__To do__.
A. In the flute quartet passage, why did the writer keep up the slow, methodical solo practice even though it felt like mere craft? Answer in one to three sentences.
B. Answer these questions using the flute quartet passage:
(i) Who composed "All Things Are Connected"?
(ii) What tempo was the metronome set to during private practice?
(iii) How long did the writer practice alone before joining the other three flutists?
C. Write the next part of the flute quartet passage, picking up after its final sentence.

__Excerpted passage__.
****************************************
I’m joining a flute quartet that is providing an instrumental background for the choir singing “All Things Are Connected.” The song, composed by Mary Lynn Lightfoot, emphasizes how we must care for the earth and has its roots in Native American wisdom. As I privately practiced my Flute 3 part alongside the droning metronome set at 72, it felt technical, methodical, and craft. But even as a quivering, rookie flutist I knew this was necessary—I had to get this as right as I could.

After a week of this private drone and focus, I joined the other three flutists under the direction of a musical artist who understood the power of merging, the essence of craft and art. Not only did she unite the four of us, but she also was building our work to join the choir. This was a choir I have never met or heard in an organization where I was not a member. All along, the musical director knew the choir and understood the congregation, the purpose of the service, the bigger picture.
****************************************
__Stored records__.
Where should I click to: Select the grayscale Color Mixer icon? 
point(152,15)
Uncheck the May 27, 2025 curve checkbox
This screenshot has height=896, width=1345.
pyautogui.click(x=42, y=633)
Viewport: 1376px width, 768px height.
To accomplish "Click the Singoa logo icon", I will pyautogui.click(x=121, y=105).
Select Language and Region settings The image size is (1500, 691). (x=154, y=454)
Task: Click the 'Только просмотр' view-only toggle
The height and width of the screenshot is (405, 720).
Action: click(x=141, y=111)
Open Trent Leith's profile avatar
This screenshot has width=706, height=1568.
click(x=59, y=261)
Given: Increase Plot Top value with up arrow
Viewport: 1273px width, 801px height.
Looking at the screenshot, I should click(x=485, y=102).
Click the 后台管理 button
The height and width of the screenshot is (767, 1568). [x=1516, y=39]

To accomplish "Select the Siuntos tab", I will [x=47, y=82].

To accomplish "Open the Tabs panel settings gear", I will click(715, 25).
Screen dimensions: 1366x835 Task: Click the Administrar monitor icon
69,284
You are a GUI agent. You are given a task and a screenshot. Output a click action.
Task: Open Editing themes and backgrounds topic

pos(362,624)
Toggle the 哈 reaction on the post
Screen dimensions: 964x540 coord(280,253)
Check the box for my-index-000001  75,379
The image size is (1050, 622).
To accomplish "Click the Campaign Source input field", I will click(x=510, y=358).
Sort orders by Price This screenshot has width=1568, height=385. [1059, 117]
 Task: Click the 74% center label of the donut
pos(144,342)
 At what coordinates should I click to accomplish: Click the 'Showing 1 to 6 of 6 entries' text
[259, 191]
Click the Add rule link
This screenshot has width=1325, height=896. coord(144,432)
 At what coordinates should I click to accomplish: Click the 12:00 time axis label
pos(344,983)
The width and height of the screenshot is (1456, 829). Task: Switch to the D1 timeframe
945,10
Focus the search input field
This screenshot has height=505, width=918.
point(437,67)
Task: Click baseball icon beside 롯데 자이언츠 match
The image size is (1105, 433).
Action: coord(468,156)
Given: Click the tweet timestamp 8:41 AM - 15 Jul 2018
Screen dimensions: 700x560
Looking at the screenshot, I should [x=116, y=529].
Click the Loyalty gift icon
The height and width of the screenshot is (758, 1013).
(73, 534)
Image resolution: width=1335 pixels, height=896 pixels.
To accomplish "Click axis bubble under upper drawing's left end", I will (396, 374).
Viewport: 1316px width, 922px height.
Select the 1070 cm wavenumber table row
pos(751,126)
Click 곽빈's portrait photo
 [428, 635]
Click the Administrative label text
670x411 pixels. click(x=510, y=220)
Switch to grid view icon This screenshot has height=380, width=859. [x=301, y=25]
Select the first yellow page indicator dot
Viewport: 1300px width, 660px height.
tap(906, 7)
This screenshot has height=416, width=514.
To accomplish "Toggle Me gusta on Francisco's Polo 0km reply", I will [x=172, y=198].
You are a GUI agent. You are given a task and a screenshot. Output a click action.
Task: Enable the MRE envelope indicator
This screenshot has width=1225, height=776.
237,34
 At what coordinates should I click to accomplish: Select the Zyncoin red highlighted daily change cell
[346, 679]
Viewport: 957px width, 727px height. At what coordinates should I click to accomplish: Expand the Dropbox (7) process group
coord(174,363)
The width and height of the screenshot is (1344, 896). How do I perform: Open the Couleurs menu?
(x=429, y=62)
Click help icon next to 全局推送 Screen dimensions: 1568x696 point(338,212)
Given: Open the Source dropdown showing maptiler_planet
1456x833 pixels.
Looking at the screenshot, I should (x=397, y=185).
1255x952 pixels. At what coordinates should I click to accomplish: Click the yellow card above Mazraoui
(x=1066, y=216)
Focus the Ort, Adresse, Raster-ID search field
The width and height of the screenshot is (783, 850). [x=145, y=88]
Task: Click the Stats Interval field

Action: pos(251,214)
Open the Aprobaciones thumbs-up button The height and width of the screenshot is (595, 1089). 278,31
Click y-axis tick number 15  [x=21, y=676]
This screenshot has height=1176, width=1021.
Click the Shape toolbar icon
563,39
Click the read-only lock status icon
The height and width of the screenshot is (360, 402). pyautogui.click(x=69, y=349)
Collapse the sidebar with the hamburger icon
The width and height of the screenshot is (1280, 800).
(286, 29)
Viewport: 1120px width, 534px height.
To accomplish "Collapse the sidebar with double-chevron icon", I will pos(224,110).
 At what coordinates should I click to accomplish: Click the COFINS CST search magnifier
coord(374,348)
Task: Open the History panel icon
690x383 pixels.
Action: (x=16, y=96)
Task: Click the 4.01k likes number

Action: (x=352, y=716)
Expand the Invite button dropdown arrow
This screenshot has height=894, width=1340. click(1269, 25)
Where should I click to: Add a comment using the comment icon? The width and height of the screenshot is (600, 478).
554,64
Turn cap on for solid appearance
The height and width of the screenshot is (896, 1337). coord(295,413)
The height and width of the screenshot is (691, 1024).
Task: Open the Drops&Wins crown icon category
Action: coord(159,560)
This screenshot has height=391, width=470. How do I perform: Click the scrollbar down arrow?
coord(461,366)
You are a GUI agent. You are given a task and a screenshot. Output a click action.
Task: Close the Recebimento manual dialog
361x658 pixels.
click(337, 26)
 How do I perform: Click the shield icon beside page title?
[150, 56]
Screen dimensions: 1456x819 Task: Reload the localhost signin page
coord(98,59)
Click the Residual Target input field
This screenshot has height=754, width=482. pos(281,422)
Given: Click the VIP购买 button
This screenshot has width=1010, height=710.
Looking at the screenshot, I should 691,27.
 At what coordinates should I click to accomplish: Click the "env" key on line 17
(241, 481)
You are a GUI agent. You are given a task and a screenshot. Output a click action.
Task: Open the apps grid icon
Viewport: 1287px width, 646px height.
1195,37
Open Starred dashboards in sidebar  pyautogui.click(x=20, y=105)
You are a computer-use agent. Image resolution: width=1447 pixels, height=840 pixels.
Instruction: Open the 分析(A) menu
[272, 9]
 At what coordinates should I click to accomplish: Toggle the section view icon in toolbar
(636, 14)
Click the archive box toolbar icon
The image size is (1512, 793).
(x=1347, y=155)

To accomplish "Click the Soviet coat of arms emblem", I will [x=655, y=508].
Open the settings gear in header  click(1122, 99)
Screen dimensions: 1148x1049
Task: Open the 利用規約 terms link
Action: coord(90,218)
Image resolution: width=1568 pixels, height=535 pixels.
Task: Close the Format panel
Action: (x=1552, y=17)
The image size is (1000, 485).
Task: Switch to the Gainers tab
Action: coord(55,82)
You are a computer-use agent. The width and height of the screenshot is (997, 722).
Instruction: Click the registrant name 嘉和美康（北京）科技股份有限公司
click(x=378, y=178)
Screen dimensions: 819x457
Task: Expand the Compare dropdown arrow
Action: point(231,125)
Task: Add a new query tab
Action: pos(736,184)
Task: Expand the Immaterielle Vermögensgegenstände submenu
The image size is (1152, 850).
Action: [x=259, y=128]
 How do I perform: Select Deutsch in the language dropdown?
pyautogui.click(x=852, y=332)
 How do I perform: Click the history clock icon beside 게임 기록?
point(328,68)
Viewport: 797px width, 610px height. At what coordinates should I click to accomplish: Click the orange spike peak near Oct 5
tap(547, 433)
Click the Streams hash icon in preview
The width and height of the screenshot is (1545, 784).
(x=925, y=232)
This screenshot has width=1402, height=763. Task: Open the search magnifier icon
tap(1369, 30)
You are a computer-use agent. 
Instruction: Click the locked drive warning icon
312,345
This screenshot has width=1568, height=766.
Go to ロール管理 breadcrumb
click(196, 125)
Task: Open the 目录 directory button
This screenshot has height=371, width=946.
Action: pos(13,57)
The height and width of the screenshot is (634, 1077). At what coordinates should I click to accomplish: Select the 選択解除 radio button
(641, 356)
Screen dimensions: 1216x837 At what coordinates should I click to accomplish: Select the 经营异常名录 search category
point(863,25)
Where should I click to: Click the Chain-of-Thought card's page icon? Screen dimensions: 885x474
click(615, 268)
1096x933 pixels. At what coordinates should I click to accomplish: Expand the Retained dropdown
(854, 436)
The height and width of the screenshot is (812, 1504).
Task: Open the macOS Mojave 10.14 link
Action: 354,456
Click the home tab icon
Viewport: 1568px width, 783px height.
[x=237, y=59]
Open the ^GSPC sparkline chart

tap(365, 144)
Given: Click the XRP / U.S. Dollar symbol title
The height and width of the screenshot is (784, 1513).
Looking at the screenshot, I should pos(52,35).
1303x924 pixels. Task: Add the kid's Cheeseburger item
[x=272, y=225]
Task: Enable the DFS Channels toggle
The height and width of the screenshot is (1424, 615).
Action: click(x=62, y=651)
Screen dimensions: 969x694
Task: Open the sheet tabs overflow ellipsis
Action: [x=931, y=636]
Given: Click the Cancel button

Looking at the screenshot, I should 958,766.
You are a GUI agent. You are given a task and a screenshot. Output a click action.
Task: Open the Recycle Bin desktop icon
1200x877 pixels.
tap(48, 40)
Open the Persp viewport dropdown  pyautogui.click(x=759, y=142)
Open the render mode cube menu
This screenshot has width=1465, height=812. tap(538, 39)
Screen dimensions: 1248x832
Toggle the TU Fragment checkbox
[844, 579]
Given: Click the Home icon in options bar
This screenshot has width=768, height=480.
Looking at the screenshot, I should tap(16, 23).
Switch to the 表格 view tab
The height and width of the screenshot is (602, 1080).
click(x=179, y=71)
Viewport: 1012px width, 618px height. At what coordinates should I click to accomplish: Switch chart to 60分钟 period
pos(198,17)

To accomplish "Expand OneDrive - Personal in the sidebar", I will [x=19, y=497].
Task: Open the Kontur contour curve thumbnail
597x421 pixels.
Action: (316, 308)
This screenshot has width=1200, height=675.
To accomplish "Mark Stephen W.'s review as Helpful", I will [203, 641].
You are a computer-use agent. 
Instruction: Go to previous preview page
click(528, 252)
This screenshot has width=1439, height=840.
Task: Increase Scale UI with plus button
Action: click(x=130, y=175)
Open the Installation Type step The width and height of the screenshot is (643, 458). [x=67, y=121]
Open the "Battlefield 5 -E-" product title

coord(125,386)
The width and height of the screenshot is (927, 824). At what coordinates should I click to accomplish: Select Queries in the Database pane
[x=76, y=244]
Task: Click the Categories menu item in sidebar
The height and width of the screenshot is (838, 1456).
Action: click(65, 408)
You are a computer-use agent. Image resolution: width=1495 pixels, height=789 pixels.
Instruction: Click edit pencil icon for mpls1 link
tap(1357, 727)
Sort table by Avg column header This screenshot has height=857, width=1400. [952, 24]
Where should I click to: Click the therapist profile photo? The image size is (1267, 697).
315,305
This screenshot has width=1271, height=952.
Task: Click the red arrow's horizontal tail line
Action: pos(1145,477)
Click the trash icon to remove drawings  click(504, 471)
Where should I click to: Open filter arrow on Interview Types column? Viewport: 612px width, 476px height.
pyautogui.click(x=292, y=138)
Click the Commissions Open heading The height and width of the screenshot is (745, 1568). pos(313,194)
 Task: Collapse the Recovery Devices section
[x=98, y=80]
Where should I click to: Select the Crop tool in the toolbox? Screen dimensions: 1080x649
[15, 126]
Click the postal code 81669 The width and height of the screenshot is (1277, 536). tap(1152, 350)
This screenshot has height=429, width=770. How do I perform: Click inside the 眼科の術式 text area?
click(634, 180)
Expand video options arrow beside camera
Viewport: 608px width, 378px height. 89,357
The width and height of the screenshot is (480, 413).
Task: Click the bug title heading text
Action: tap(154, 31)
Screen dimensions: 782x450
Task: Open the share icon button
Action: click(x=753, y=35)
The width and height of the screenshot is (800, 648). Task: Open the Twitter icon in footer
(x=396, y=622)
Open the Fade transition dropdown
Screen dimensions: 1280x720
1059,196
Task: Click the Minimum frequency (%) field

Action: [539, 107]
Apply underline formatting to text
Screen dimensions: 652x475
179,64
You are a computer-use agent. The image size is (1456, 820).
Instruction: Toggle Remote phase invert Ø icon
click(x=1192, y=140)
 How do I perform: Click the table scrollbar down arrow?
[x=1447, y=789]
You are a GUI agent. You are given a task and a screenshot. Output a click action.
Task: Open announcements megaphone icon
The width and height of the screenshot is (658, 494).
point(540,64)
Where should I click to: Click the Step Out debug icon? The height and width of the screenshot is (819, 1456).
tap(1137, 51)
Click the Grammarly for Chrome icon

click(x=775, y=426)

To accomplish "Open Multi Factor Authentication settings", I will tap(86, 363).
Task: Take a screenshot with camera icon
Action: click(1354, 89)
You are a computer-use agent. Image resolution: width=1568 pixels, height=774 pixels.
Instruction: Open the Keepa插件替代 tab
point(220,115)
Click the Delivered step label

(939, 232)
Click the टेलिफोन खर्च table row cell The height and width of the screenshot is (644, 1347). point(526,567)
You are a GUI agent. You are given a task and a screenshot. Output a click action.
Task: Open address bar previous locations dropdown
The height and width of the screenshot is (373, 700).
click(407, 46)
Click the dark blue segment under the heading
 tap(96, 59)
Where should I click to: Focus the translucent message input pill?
****************************************
__Results by task__.
A. Even as a rookie flutist, the writer knew this practice was necessary. The Flute 3 part had to be played as accurately as possible.

B.
(i) Mary Lynn Lightfoot
(ii) 72
(iii) A week

C.
Connecting the individual flute players in the quartet, then to the choir, and finally to the message and listeners was like joining my words and sentences to the plot, the purpose, and then to the readers. At that moment I realized music and writing are connected. There are steps in building these connections—you probably knew this all along but then and there, I saw them in a different way.

As a writer, there was a time I believed the focus on target audience was the highest priority. Maybe it is, but my flute quartet experience called me to reconsider. Strong, basic writing craft is essential—words and sentences and their connections to a plot with the metronome droning at 72. First things first.

Then comes the focus on readers. This may be nuance, light twists, a touch of hand—the art. This may be pace, pianissimo or forte, staccato or legato. The spotlight changes; sometimes it’s the choir and sometimes it’s the instrumental. The goal in music and in writing may be similar—a strong craft first, and then an artful connection to the reader and listener.

Does this connect for anyone else?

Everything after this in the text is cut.